By educating our state’s citizens, searching for solutions to overcome the vexing problems of our time, and creating art and culture that uplifts and challenges us, the University of Washington serves us in many ways.
A few examples: Students in the UW’s Department of Communication are taking part in an innovative partnership with The Seattle Times to inform us with on-the-street digital media coverage of the 2012 election season; Our piece The Warrior and the War Reporter brings us lessons from an alum-turned-Medal-of-Honor recipient, as learned by another alum who is an Edward R. Murrow Award-winning war correspondent.
And then there’s our story on Community for Youth, a local nonprofit organization that pairs mentors with freshmen attending the Seattle high schools with the highest dropout rates. Greg Hay, ’77, ’05, ’07, is a software engineer who earned four degrees from the UW—in interdisciplinary arts, anthropology, information technology—but his volunteer job is lifesaver. He and a few dozen other volunteer mentors spend their free time working with kids who experienced the worst kinds of chaos: homelessness, parents who abandoned them, or were drug dealers, or worse.
It should not come as a surprise that many of those volunteer mentors are UW grads; or that many of the organization’s board members are alumni; or that a good number of these struggling students—such as Vanny Chham and Marcel Buckner—were able to overcome devastating challenges, thanks to their UW mentors, to attend the UW.
“Huskies helping Huskies is one of our mottos,” Hay tells me.

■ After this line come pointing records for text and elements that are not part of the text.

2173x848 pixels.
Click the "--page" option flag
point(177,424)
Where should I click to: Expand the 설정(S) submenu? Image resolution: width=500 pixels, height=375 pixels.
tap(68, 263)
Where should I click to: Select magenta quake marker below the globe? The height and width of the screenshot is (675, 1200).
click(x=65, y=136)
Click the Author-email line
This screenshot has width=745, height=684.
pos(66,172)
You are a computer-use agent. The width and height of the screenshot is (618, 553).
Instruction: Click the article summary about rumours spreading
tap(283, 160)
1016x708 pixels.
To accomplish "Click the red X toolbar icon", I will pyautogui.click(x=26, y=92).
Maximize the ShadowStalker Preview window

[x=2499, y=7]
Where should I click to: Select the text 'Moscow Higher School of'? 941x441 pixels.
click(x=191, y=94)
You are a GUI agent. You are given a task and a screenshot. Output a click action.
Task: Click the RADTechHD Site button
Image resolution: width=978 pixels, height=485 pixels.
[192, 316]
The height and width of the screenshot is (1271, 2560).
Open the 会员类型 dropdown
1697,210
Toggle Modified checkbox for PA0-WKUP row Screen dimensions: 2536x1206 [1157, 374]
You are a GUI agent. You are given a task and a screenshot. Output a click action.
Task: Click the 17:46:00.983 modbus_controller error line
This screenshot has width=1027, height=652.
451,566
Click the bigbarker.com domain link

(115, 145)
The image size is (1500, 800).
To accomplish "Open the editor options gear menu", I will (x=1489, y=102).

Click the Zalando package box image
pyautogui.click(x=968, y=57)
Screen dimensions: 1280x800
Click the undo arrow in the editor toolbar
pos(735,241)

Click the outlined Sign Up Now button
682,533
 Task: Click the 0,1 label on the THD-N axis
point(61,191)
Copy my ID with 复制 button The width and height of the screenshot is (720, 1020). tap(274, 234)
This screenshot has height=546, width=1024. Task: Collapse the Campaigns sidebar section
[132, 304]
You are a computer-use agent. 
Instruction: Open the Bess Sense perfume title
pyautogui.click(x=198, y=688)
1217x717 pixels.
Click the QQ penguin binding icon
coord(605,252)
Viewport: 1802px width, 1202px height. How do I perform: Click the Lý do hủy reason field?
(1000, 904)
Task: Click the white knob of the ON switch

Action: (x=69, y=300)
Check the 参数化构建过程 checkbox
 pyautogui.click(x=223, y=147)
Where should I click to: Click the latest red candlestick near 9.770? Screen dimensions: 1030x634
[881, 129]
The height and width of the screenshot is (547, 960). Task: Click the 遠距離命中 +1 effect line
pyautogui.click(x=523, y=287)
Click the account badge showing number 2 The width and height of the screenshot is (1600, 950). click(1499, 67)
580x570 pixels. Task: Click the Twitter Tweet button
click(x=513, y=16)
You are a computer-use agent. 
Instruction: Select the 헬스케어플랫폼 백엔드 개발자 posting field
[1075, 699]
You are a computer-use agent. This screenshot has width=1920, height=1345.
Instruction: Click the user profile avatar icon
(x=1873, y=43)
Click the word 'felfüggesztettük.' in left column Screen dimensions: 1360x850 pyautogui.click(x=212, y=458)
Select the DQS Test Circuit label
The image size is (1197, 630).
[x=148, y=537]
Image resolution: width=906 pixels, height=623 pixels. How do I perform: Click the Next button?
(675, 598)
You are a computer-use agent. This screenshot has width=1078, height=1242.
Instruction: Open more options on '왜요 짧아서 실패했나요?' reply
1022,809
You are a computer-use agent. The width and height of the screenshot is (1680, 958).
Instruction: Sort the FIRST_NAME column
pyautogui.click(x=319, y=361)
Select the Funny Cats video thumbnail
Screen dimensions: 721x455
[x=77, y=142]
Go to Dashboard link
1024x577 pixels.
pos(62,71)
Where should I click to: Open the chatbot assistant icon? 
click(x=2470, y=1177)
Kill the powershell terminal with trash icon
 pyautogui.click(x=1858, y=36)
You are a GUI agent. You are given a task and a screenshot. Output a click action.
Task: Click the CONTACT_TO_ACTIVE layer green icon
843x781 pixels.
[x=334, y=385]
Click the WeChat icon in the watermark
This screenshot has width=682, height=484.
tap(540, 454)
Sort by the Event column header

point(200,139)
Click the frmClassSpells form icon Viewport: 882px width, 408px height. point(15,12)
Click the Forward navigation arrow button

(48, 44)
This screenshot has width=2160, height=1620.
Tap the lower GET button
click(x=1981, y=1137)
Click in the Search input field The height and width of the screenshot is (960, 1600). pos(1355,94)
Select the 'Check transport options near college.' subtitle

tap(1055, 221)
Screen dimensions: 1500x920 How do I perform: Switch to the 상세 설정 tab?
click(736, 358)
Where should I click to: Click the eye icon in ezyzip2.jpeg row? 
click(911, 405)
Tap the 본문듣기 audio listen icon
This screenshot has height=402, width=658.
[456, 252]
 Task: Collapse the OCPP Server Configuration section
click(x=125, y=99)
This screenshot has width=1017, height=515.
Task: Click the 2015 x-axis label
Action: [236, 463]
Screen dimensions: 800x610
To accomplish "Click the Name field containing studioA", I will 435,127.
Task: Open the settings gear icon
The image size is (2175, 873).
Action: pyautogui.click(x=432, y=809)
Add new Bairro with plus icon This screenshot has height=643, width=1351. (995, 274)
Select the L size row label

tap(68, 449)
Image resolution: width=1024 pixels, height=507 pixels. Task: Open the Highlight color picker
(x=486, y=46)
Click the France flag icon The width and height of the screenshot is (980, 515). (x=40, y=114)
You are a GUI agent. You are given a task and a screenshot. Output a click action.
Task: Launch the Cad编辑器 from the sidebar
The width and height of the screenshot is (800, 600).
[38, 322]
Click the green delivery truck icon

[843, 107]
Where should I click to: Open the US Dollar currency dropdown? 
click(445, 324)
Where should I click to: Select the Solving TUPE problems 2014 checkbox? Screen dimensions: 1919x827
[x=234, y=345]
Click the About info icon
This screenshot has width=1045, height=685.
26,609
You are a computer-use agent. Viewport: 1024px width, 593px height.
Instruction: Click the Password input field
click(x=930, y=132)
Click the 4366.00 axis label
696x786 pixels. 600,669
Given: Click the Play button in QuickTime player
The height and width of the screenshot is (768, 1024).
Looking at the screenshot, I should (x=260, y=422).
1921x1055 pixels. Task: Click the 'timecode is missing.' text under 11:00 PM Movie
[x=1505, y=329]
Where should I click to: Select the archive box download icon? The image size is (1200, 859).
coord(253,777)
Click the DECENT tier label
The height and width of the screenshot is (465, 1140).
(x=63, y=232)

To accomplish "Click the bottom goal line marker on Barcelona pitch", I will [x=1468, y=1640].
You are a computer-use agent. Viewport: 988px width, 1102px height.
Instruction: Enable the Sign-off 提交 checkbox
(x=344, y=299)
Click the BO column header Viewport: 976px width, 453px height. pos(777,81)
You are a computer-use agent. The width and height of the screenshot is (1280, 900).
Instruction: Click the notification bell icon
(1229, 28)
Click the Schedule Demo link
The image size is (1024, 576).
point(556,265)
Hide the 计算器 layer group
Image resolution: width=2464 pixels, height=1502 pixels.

This is service at the gut level, where one life is turned around one hour at a time, through a late-night phone call, or a last-minute get-together on a Sunday afternoon to discuss a problem at school—all because someone who went to the UW cared enough to do something. Then again, that description is apt for the legions of students, faculty, staff and alumni serving in the military, researchers working to cure cancer, or people like Greg Hay spending their free time to help kids overcome monumental challenges to reach for the stars. It’s a legacy we can be proud of.